これを考えると、逆にどメジャーであるタニジュンこと谷崎潤一郎の『細雪』は、同じくある程度のやんごとなき人の婚活日常系であるが、全然読みやすく、理解しやすい。谷崎潤一郎は文豪で、難しい印象を受けるが、実際はすごくわかりやすく書いていて、それを複雑性のある物語はない。まぁ、『聞書抄』とかは読んでいても頭が痛くなる時もあるが、『細雪』はそれに比べると、やはりどこまでも大衆に向けて開かれた作品であることがわかる。キャラクターも立っているではないか。あんまり出てこない鶴子、しっかりものの幸子、メンヘラというか気難しい雪子、モダンな活発屋な妙子と、漫画じゃん、的な割り振りであるが、これはまぁ、谷崎の奥さんの松子一族がモデルなので、どこまでも客観的な男である。

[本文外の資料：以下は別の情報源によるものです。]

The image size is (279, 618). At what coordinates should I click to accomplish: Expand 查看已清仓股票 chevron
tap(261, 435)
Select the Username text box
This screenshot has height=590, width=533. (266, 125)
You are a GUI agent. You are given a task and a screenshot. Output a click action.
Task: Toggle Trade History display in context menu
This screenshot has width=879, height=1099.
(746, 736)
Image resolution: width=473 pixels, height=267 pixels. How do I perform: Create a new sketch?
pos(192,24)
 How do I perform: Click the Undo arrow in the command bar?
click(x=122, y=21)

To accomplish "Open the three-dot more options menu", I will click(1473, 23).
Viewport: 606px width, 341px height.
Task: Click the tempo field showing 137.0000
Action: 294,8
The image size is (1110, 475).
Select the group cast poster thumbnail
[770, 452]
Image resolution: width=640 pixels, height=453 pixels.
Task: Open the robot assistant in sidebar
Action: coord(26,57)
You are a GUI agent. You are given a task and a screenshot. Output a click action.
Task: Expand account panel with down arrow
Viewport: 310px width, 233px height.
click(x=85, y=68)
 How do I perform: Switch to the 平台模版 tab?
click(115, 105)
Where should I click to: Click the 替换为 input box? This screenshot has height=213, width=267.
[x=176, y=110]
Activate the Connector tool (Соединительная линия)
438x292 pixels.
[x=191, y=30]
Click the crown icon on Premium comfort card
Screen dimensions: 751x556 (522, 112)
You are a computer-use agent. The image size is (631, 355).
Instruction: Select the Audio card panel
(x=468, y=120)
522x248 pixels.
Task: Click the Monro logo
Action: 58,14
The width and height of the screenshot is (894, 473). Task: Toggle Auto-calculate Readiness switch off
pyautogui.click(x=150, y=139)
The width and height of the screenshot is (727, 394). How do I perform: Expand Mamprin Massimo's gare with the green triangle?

『細雪』は四季のイベントがあったり、ハプニングがあったりと、徹底したエンタメぶりを発揮している。疎開先でやることがなく延々と書いていたのである。書いている内容と時代とが完全に乖離している。
あまりにも長い、谷崎最長のオリジナル小説であるが、然し、スラスラと読めてしまい、かつ、あれ?あんまり重要なエピソード、そんなになくね?という、30巻以降の『BLEACH』の如し長尺連載である。

逆に、『垂水』は(比べるべき素材ではないかもしれぬが)、心理や感情などを文章の表現に巧みに滑り込ませており、私も、何回か目を通したが、まだよくわからない箇所がある。それは、私の読解力が低いからかもしれない。ちなみに、私は頭が悪いので、皆の評価が高い泉鏡花の小説は目が痛くなるので『高野聖』以外は読んでいない。

『垂水』は貴族精神に関してつらつらと書かれているが、小谷野敦が指摘したように、『細雪』は上級国民、又の名をセレブリティ、つまるところのVIPベリーインポータントパーソンの話であるため、本来は読者は感情移入すべきは、ほぼ感情が描かれることのない女中なのであり、『垂水』に関しては、読者は一切(いや、いるのかもしれないが)、出てこないのである。
今から1世紀前には、今以上に貴族精神に関してその価値観が共有されていた時代、貴族として生まれた人間の感情、関係性、その緊張感が、僅かなページ数にまとめられているが、然し、濃厚にすぎて、私は目眩を起こした(馳星周風)。